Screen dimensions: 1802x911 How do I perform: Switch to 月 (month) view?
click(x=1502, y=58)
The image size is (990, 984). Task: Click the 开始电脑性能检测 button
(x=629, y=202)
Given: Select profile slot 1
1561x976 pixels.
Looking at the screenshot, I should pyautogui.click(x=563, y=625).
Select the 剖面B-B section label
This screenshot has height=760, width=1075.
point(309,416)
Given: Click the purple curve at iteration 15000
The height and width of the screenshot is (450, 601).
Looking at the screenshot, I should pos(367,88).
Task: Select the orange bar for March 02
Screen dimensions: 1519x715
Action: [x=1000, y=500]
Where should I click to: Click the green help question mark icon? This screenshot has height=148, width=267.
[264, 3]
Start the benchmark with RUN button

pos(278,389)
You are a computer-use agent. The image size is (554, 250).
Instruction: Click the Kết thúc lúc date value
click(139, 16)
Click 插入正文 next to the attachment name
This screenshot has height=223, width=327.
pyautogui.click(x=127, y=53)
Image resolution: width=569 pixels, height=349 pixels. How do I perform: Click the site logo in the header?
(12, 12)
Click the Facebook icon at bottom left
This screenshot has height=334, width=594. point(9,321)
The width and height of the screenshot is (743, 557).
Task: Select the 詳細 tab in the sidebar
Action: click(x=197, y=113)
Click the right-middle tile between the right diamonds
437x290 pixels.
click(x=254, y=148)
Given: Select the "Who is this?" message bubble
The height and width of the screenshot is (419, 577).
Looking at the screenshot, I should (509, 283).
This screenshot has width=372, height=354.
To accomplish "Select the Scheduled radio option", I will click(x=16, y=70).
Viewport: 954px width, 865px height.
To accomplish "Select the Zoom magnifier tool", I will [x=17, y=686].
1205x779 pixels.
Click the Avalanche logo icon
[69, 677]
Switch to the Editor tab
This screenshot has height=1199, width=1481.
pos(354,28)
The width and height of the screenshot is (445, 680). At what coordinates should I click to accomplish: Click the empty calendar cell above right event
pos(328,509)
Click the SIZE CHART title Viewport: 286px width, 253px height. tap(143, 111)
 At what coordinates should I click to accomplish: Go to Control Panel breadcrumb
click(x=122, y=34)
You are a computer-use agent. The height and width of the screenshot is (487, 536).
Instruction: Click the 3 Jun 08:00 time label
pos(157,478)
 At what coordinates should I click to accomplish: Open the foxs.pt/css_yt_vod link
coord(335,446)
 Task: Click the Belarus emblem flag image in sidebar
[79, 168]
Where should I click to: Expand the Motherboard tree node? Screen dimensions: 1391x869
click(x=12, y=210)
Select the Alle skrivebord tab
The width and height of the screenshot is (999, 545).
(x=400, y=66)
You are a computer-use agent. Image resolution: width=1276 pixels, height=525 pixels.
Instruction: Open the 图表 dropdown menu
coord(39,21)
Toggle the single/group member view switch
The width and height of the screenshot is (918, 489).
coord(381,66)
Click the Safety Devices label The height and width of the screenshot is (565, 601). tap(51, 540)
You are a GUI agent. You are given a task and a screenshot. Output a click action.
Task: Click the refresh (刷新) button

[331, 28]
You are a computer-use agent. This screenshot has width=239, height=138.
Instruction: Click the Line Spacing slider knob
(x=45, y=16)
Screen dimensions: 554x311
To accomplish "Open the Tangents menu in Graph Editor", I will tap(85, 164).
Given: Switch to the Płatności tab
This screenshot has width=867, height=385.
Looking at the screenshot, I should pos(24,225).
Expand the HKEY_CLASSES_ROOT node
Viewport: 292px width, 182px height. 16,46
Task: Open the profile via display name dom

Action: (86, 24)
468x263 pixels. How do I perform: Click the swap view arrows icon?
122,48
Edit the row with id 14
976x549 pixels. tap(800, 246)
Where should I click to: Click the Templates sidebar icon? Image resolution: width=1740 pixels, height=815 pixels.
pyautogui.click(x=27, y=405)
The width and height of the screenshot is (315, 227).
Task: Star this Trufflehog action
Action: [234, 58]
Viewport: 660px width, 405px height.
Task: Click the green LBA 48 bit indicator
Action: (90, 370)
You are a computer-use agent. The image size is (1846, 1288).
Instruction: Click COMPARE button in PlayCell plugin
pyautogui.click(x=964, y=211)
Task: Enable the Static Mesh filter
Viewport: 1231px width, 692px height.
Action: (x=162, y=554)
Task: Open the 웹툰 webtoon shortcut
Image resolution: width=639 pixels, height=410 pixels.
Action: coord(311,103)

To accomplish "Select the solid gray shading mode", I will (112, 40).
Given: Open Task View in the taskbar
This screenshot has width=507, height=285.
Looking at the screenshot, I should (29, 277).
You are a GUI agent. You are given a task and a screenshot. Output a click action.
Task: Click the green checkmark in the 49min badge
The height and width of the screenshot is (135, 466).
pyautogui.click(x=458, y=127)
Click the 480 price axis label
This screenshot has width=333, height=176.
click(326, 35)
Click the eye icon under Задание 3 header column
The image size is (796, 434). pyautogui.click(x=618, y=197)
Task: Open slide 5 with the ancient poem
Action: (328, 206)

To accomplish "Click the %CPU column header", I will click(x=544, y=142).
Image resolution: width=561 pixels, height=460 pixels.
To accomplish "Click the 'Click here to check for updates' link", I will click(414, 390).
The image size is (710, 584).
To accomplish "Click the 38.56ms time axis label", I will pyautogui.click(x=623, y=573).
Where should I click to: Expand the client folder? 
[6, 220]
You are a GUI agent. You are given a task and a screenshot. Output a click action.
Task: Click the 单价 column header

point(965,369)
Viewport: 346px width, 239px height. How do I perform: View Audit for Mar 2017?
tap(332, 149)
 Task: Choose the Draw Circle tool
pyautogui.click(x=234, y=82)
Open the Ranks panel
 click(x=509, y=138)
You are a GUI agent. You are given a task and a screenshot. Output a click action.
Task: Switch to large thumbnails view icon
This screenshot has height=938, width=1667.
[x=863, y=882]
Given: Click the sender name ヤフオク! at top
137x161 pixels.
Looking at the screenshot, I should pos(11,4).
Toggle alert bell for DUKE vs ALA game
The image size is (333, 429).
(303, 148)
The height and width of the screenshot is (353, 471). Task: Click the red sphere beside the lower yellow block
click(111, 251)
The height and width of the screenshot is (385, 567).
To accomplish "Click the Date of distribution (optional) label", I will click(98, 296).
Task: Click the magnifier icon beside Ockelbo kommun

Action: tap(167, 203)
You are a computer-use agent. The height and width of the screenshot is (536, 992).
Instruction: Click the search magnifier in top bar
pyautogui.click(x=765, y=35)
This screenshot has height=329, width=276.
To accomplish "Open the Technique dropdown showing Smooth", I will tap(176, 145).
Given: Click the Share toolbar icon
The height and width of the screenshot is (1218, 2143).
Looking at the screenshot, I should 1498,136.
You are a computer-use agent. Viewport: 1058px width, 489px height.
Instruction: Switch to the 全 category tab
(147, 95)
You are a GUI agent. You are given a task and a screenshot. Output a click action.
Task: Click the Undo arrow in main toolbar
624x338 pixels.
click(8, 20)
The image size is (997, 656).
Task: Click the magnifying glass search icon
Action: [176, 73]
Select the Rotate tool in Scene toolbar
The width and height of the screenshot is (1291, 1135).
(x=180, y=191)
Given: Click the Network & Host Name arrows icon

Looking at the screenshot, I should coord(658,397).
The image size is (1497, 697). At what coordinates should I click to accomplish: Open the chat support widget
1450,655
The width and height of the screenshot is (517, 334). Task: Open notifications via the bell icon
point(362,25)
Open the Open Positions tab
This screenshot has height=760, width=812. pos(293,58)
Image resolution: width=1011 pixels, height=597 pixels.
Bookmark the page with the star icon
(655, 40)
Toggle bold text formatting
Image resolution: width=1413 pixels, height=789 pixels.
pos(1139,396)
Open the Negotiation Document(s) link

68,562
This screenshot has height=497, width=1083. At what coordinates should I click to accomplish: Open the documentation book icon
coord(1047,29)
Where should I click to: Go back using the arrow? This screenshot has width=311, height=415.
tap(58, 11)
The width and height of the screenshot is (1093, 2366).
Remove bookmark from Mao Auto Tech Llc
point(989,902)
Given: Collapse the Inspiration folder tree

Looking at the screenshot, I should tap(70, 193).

----

-- To be done --
Rewrite the entries from the line containing "468x263 pixels. How" to the line containing "will (112, 40).", replacing "Templates" with "Layouts" and leaving everything else the same.

-- Result --
468x263 pixels. How do I perform: Click the swap view arrows icon?
122,48
Edit the row with id 14
976x549 pixels. tap(800, 246)
Where should I click to: Click the Layouts sidebar icon? Image resolution: width=1740 pixels, height=815 pixels.
pyautogui.click(x=27, y=405)
The width and height of the screenshot is (315, 227).
Task: Star this Trufflehog action
Action: [234, 58]
Viewport: 660px width, 405px height.
Task: Click the green LBA 48 bit indicator
Action: (90, 370)
You are a computer-use agent. The image size is (1846, 1288).
Instruction: Click COMPARE button in PlayCell plugin
pyautogui.click(x=964, y=211)
Task: Enable the Static Mesh filter
Viewport: 1231px width, 692px height.
Action: (x=162, y=554)
Task: Open the 웹툰 webtoon shortcut
Image resolution: width=639 pixels, height=410 pixels.
Action: coord(311,103)

To accomplish "Select the solid gray shading mode", I will (112, 40).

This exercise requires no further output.